### PROVIDED INFORMATION
+===+
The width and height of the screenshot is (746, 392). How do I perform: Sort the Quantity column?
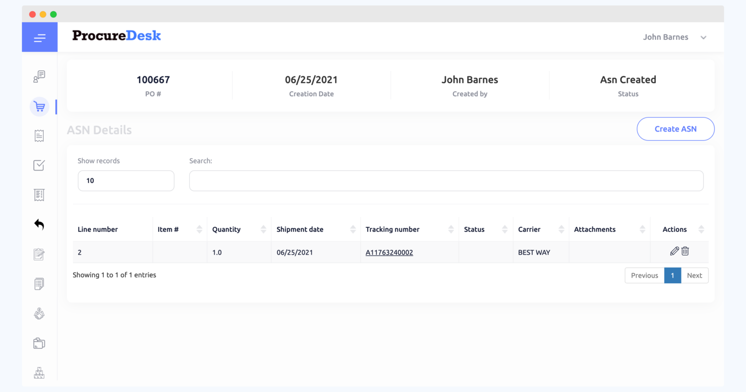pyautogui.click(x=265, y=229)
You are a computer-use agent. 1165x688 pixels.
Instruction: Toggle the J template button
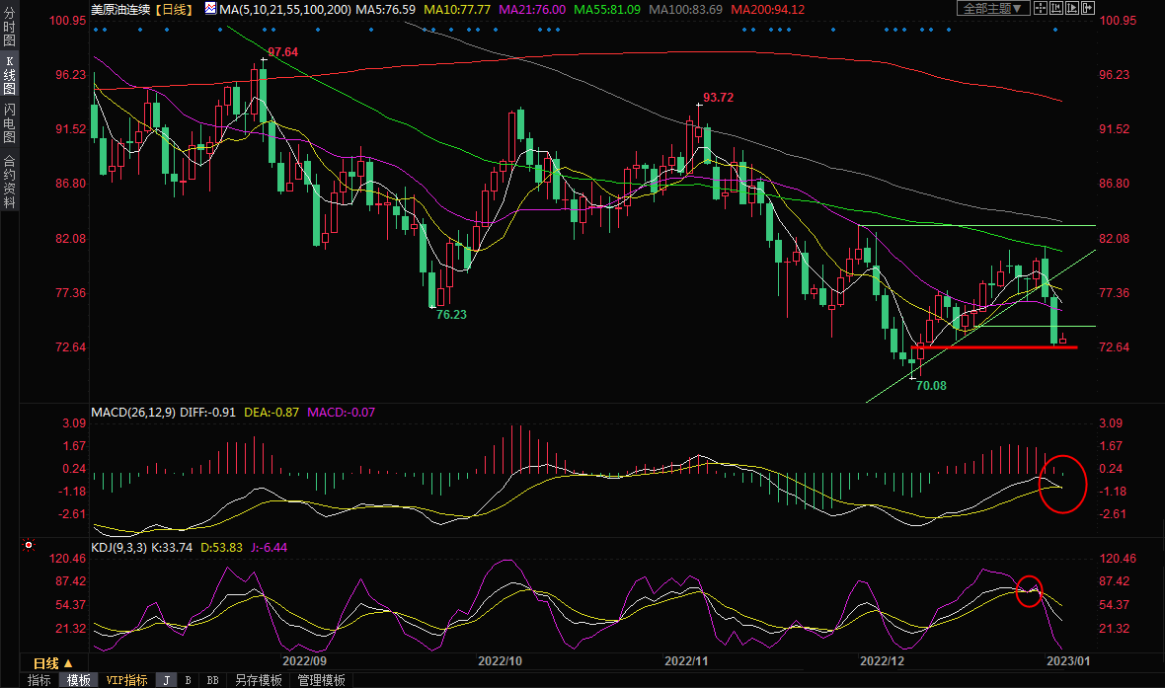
+===+
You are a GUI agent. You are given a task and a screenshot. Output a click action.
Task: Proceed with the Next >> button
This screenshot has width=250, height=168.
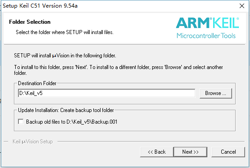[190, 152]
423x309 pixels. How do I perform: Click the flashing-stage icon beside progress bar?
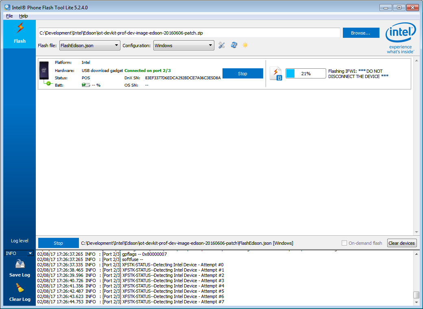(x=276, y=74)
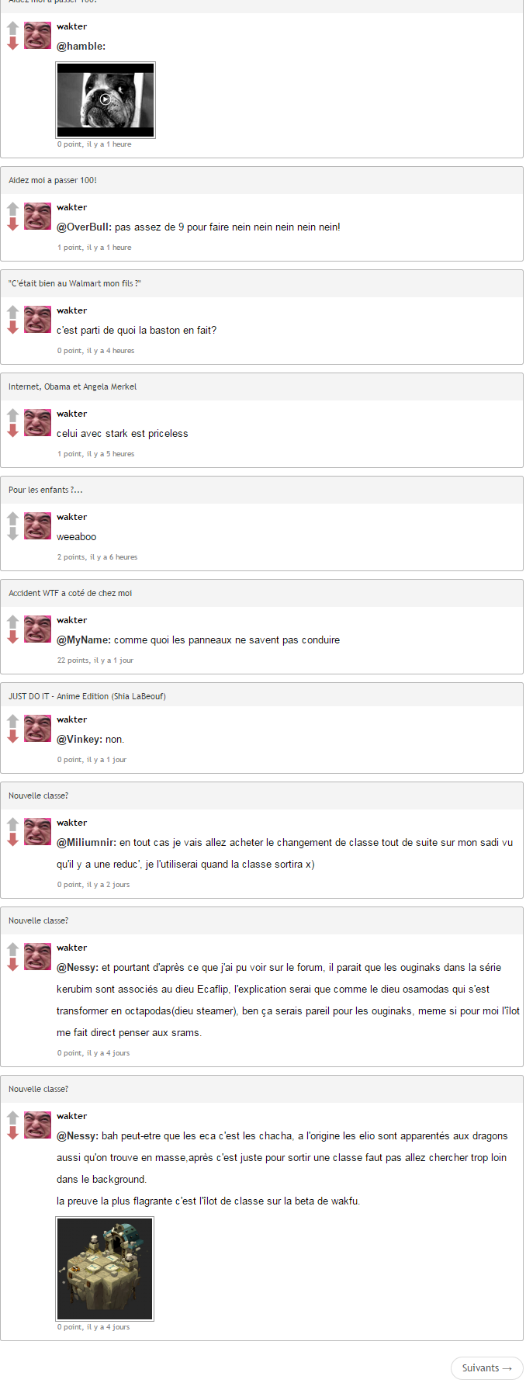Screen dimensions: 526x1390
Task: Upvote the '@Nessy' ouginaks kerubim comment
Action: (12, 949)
+===+
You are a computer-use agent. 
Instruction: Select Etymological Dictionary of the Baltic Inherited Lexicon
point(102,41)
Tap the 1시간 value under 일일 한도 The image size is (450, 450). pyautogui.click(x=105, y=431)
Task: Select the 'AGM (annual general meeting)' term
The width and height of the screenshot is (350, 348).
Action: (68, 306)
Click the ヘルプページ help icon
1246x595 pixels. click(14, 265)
+===+
### EXERCISE GOAL
Within the material, find all lines that hold the word "agent" and show them.

### FINISHED EXERCISE
You are a computer-use agent. 1165x688 pixels.
You are a GUI agent. You are given a task and a screenshot. Output a click action.
You are a computer-use agent. 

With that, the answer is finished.